Il paese però, direi soprattutto, sta riscoprendo le nascite. Non so che diranno le statistiche prossime venture, ma erano anni che non si vedevano tante donne incinte, tanti bambini. E non solo tra gli immigrati. Se ne vedono ovunque. Per le strade, sugli aerei, nei treni, nei ristoranti. Una volta, specie al nord, donne incinte e bambini erano specie rare. Ora non più. Il declino demografico è sempre anticipatore e sintomo di un inaridimento culturale. Mentre le nascite sono un segno di fiducia nel futuro, di un amore che contrasta il rancore sociale diffuso; quello -per intendersi- del dito medio alzato e delle impronte ai bambini.

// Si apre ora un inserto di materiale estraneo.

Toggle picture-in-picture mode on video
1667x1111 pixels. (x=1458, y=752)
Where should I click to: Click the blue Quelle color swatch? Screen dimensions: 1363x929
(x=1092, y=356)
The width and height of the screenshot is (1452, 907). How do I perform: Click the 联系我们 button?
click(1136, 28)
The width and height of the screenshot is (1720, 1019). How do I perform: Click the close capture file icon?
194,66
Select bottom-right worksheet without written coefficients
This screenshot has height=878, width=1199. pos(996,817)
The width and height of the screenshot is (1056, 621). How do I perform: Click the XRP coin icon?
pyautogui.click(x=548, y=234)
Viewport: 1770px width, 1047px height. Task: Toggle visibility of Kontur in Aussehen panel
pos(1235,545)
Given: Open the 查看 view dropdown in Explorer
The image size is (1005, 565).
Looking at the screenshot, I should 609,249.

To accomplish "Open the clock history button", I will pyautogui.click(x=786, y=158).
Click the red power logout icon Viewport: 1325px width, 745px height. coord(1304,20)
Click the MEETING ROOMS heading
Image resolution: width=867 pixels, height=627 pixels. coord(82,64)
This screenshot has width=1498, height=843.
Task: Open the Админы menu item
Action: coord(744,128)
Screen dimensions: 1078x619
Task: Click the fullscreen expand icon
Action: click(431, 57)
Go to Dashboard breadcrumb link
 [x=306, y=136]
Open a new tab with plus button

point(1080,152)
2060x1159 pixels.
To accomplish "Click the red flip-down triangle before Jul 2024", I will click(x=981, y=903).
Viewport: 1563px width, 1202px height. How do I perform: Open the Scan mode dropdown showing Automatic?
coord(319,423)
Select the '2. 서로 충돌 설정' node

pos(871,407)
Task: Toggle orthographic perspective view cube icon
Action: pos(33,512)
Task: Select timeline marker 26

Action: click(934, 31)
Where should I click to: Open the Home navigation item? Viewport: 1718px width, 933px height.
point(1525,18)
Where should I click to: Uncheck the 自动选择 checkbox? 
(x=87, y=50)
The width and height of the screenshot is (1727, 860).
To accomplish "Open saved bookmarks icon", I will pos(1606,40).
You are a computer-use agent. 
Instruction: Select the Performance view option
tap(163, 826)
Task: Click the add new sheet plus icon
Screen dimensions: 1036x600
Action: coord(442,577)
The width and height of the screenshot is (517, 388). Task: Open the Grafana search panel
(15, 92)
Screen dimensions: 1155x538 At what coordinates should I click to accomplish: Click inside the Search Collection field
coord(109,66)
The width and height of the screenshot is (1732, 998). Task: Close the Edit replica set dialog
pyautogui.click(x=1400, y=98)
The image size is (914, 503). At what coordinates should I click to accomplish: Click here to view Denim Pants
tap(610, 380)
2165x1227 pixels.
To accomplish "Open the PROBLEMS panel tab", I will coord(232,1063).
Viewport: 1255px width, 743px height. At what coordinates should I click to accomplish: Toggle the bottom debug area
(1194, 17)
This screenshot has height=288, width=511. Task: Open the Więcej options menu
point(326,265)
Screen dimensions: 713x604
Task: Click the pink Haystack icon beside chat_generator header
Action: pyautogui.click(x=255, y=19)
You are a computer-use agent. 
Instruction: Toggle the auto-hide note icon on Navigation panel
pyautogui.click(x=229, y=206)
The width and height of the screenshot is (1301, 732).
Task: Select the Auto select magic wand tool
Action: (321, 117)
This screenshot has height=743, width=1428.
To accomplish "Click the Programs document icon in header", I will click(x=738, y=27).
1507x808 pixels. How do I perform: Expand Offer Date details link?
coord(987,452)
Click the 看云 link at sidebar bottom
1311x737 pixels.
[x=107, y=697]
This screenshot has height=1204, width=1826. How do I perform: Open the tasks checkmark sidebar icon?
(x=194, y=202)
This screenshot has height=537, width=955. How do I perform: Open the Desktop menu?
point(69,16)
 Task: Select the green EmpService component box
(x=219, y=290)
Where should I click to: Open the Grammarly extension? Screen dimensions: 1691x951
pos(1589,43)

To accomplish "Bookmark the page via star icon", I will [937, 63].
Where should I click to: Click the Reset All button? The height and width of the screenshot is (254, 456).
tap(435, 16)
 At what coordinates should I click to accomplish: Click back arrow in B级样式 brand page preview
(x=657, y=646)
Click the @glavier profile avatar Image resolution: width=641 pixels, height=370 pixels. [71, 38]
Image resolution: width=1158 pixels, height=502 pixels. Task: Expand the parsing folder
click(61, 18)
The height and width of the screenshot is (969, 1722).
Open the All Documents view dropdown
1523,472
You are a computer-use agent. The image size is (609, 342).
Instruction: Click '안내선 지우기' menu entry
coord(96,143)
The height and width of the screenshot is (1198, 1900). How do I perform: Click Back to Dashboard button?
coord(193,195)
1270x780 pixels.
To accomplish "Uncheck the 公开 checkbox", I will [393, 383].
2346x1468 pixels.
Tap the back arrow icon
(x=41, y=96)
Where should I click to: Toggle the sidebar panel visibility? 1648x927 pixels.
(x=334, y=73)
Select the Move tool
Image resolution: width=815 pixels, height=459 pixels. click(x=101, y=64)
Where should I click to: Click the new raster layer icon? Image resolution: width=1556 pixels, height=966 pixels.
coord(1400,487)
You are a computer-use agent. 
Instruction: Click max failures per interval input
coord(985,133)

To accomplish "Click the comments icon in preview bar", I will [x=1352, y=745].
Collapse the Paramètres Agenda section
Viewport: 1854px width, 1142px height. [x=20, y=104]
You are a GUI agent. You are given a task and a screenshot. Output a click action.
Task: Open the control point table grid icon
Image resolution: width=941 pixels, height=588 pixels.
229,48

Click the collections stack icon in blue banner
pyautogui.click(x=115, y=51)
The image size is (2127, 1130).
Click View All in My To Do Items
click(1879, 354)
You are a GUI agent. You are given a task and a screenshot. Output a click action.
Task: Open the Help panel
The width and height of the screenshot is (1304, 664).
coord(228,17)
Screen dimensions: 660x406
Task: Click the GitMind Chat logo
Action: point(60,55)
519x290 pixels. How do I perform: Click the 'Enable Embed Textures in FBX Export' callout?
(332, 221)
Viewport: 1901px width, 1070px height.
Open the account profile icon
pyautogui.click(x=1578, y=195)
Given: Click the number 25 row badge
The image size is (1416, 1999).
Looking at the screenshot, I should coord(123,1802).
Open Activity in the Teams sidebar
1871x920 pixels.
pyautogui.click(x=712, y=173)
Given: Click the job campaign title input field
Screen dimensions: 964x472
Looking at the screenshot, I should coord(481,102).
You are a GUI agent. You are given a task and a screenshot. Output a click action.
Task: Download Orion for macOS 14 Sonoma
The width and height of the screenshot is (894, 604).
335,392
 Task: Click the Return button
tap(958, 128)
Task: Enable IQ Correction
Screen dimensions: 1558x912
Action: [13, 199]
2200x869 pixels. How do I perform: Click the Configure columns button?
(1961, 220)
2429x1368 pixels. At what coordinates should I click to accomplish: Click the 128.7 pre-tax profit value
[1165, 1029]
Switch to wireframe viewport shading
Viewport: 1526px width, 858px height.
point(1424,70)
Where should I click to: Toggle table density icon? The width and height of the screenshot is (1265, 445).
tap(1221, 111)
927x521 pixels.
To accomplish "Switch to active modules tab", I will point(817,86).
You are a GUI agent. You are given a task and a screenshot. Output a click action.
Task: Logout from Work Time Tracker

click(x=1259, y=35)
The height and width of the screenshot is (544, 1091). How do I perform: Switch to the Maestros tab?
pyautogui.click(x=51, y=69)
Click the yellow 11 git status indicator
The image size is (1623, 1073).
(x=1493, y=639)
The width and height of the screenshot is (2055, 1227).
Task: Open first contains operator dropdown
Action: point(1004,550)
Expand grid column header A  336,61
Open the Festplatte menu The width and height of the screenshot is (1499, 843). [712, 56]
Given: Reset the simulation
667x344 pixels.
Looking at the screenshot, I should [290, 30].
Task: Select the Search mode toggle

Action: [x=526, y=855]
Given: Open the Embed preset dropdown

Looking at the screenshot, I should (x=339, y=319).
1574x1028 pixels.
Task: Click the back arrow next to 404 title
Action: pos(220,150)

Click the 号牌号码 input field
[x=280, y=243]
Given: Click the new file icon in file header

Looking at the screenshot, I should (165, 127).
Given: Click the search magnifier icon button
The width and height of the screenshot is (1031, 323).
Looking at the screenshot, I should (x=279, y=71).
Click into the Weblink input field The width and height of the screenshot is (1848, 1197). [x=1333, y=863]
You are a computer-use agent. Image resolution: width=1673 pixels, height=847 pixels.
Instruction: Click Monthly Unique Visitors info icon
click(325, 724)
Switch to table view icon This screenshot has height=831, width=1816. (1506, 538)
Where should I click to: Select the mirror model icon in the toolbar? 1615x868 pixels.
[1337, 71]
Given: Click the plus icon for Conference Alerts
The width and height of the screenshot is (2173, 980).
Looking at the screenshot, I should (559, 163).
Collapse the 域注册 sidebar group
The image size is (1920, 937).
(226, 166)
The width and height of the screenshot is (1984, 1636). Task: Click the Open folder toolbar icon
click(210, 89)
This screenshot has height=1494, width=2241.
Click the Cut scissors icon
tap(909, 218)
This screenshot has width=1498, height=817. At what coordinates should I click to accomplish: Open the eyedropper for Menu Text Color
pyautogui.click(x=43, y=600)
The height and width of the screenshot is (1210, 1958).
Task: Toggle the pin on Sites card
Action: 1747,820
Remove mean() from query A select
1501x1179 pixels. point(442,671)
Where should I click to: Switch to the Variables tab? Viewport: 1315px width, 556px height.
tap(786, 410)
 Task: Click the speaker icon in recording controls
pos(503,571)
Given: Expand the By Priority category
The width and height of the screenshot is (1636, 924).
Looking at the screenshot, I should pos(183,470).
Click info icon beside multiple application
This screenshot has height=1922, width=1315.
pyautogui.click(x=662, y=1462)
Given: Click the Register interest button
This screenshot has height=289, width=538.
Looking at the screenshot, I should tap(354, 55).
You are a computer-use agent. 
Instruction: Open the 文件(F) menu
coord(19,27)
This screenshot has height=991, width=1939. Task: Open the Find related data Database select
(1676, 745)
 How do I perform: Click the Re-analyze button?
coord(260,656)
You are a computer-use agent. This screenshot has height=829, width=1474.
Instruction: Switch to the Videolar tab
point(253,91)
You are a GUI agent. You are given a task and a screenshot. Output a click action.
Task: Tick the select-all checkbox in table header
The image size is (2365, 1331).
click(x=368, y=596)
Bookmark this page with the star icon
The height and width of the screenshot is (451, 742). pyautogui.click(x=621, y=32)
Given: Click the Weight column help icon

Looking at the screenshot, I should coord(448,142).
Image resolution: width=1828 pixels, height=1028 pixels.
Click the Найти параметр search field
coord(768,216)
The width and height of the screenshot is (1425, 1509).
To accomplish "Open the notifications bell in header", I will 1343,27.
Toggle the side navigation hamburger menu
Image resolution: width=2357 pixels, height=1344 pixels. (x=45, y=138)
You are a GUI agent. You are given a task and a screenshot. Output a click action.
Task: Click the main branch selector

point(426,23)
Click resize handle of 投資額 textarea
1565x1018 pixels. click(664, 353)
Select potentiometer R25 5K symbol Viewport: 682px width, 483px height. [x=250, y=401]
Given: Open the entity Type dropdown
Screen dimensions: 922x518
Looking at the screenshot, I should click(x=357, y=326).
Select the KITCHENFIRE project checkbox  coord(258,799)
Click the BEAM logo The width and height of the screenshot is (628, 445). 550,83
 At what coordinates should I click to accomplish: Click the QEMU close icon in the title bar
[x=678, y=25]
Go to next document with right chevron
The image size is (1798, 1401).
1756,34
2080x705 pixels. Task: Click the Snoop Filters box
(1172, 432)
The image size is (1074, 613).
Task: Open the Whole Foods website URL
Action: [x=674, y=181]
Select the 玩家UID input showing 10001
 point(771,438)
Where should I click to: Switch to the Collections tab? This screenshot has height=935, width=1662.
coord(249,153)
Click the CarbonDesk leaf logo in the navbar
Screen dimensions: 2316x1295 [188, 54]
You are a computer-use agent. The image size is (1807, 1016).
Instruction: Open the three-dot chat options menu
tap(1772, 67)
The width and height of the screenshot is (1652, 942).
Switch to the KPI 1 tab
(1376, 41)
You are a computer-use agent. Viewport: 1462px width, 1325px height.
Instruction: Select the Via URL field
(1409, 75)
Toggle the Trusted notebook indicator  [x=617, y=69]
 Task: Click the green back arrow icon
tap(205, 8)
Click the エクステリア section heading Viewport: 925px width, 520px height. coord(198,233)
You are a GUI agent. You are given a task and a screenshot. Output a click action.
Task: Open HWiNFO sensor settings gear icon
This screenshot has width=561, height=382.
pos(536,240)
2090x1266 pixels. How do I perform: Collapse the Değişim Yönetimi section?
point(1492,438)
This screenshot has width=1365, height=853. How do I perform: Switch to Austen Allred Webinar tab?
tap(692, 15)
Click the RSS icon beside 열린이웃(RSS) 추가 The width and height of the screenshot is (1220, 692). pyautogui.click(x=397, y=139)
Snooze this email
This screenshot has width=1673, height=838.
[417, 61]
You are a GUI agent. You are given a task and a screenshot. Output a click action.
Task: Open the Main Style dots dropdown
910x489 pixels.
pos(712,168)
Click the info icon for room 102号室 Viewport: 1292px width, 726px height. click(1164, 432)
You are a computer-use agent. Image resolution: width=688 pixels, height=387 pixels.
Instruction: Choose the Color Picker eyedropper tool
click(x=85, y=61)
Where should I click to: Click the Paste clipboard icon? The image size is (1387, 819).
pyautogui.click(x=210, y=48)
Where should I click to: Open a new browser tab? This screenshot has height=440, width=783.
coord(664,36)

Lo so bene. A chi mangia pane e politica, o a chi tutto misura in base a ciò che avviene nel mondo della politica, questi sembreranno segni irrilevanti e sommamente eterogenei. Eppure sono sempre di questa natura i segni che precedono i cambiamenti. Sia nelle democrazie sia sotto le dittature. Poteva mai immaginare la generazione del ’68, ascoltando l’Equipe o i Nomadi nel ’66, che due anni dopo sarebbe esploso qualcosa di grandioso che nasceva o si esprimeva anche attraverso i nuovi gusti musicali? Si poteva immaginare che il teatro di Havel o la musica rock dei paesi dell’est potessero preparare (dentro contesti internazionali anche loro inimmaginabili) il crollo indolore dei regimi di Praga o di Berlino est?

Conosco a questo punto l’ulteriore obiezione. Sarà anche come dici tu. Ma come si può, come possiamo noi tradurre tutto questo in qualità politica, visto lo stato in cui è ridotto il centrosinistra? Non lo vedi che deserto abbiamo intorno? E infatti. La città del centrosinistra è stata bombardata, dall’esterno e dal’interno. E sulle macerie regna il museo delle cere, tali non per anagrafe ma per anemia morale e culturale. Eppure sono proprio le città bombardate che si possono ricostruire. Quelle in piedi si possono solo ritoccare. A meno di realizzare imperiosi allargamenti, annettendo nuovi territori. Ma non è il caso del centrosinistra. Ora la città può essere rifatta. Lo spirito democratico c’è, aleggia. L’importante è che quando si manifesterà più compiutamente non trovi in attesa di interpretarlo (e di soffocarlo) il museo delle cere. Che non gli succeda cioè, per tornare all’esempio già citato, quel che toccò in sorte allo spirito della contestazione giovanile sessantottina, su cui saltarono le culture degli anni trenta e quaranta fino a stremarlo. O di trovare in attesa solo il populismo protestatario, come accadde in gran parte alla rivolta di Mani pulite.

La situazione è chiara. Elettoralmente il centrosinistra non è affatto devastato. Politicamente sì. E accertato che purtroppo è andata così, bisogna trarne ogni vantaggio. Perché infine il dilemma è se vogliamo costernarci e crogiolarci nella descrizione di un paese ignobile e che "non ci merita" o vogliamo riconoscere l’emergere sotto i rigori dell’inverno di un nuovo rinascimento e mettercene alla testa. Come diceva Seneca, nessun vento è favorevole per il marinaio che non sa dove andare.